Ashley Clinton () is a rural community in the Central Hawke's Bay District and Hawke's Bay Region of New Zealand's North Island. 

Ashley Clinton is located between Norsewood and Ongaonga, some 18 kilometres west of Waipukurau. It is an almost triangular block bounded to the west by the Ruahine Forest Park, the Tukituki River to the north, and the Makaretu River to the south. It is centred on the intersection of State Highway 50 and Ashcott Road. The area consists of sheep, dairy and mixed use farms.

Origin and history

Settler period
The Ashley Clinton area was acquired by the Government from the local Maori in the 1850's and consists of part of the Ruahine, Ruataniwha and Makaretu Blocks.

Ashley Clinton's name was most likely derived from Ashley Clinton Estate, Hampshire, England. A primary school, Ashley Clinton School, was established in the main village in 1876 but has since closed.. Its school hall was the centre for community functions, meetings, and gathering.

In 1883 a Post Office was opened in Ashley Clinton. The Government named it Makeritu, which caused confusion with mail being occasionally misdirected. Makaretu, another small settlement nearby was seeking its own Post Office at this time but was declined as it was thought that they already had one due to the name similarity. The issue was raised with the Government, with both Makaretu and Ashley Clinton asking that the Post Office's name be changed to Ashley Clinton. The Post Office was renamed in January 1885. There was a store run by a Mr Loye at Ashley Clinton in 1883.

Fires, bush fires, and a fired teacher
In 1886 the school teacher, Charles Morton's, house was burnt down. The house also contained the community library which was also destroyed. The house and library were replaced in 1887. That same year horse racing (hurdles) was held at Ashley Clinton. The great Norsewood fire of 1888 destroyed two houses. Another bush fire passed by Asley Clinton in 1895 but caused no damage to infrastructure there. Another severe fire passed through the area in February 1896 destroying a number of settlers' homes along with the school house and a number of bridges in the surrounding district. These continued to plague the area with bush fires being reported as late as 1938.

Later in 1896 the school headmaster was initially involved in an altercation with one of the school committee members, and was given notice by the Education Board.
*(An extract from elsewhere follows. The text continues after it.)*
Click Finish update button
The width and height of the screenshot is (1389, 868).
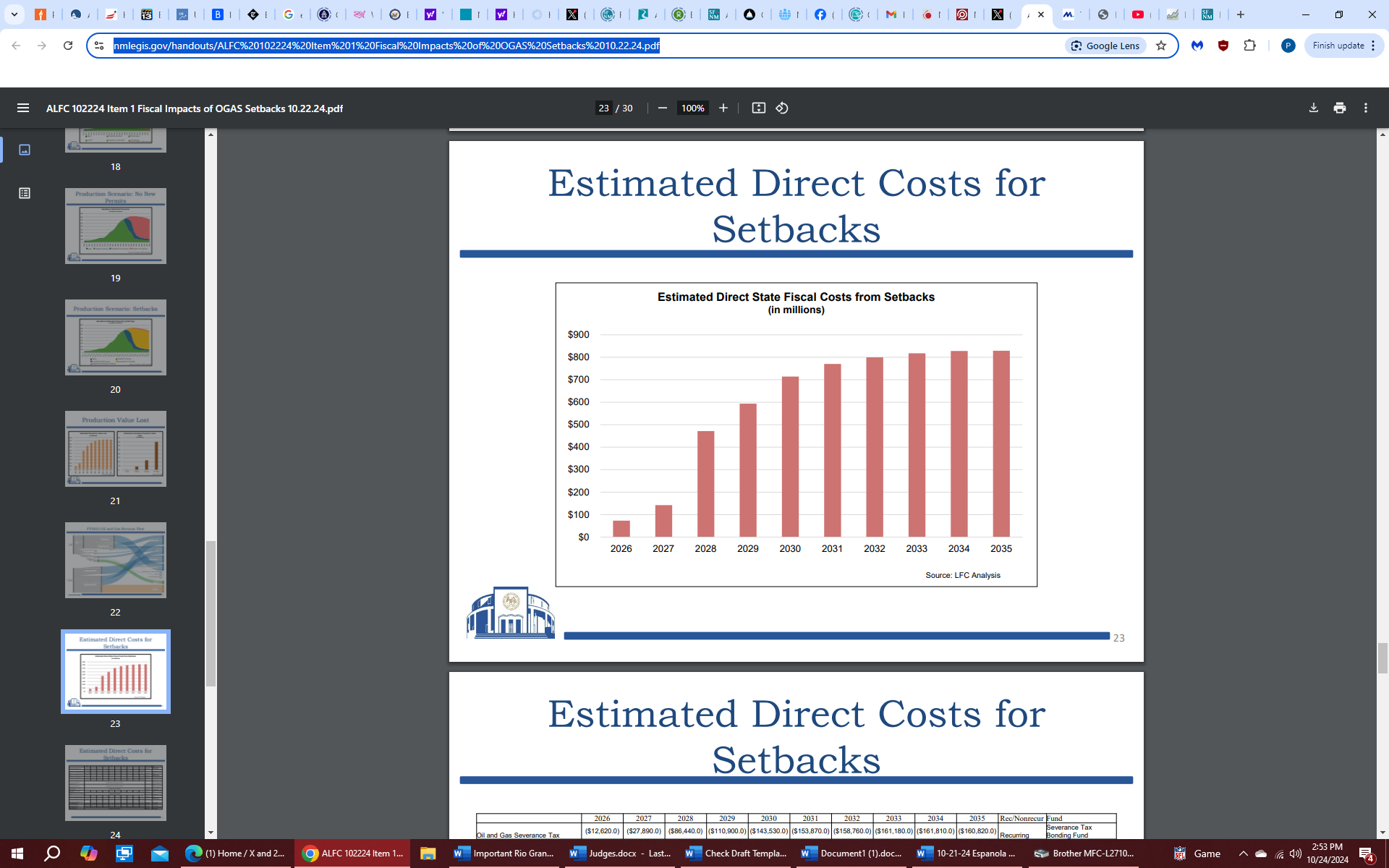coord(1338,46)
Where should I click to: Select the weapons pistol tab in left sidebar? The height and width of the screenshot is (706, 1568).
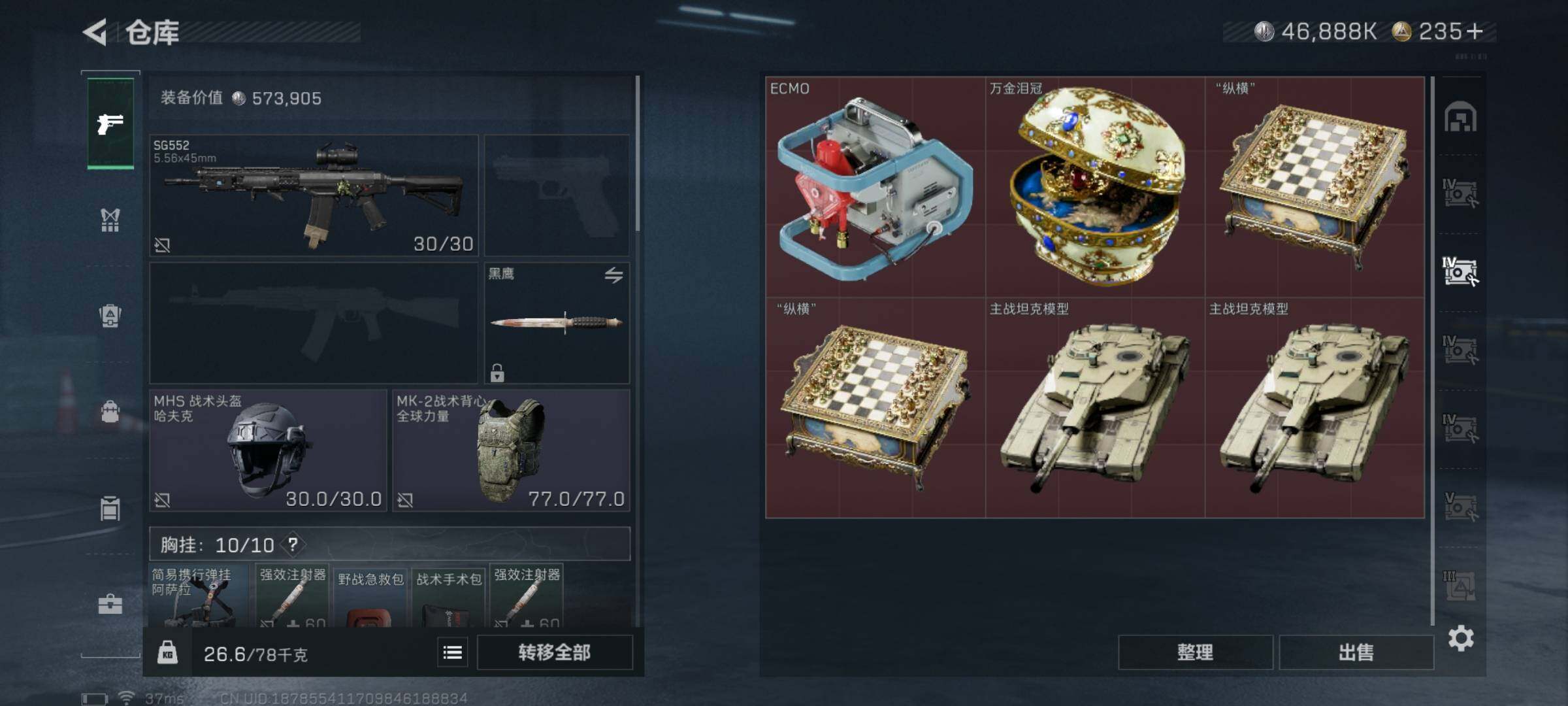tap(110, 124)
This brought about a court case appealing the decision — the first such appeal under the then new Public-School Teachers Incorporation and Court of Appeal Act 1895.

Development
A telephone service was installed in 1891. In 1893 the W Morton and Co sawmill was upgraded and offered more employment in the area.Bush News, Hawke's Bay Herald, 28 September 1893, p. 4. Retrieved 18 March 2023. The mill, renamed as James Smith and Co. sawmill in 1895, was closed on 31 March 1896. 

Some time prior to 1893 a hall, Durham Hall, was constructed in Ashley-Clinton and used for various gatherings. Through this time a coach service ran from Ashley Clinton to Takapau. By 1895 a butcher and a blacksmith had taken up residence in the immediate area, and a rugby club was formed. Rabbits had become a significant pest in the area with the Ashley Clinton Rabbit Association being formed in 1896 with the aim of eradicating them.

Since 1900
By the early 1900s Ashley Clinton had a minature rifle club and a lawn tennis club. This was later followed by a Ladies Institute.

In 1912 the former store and post office were replaced.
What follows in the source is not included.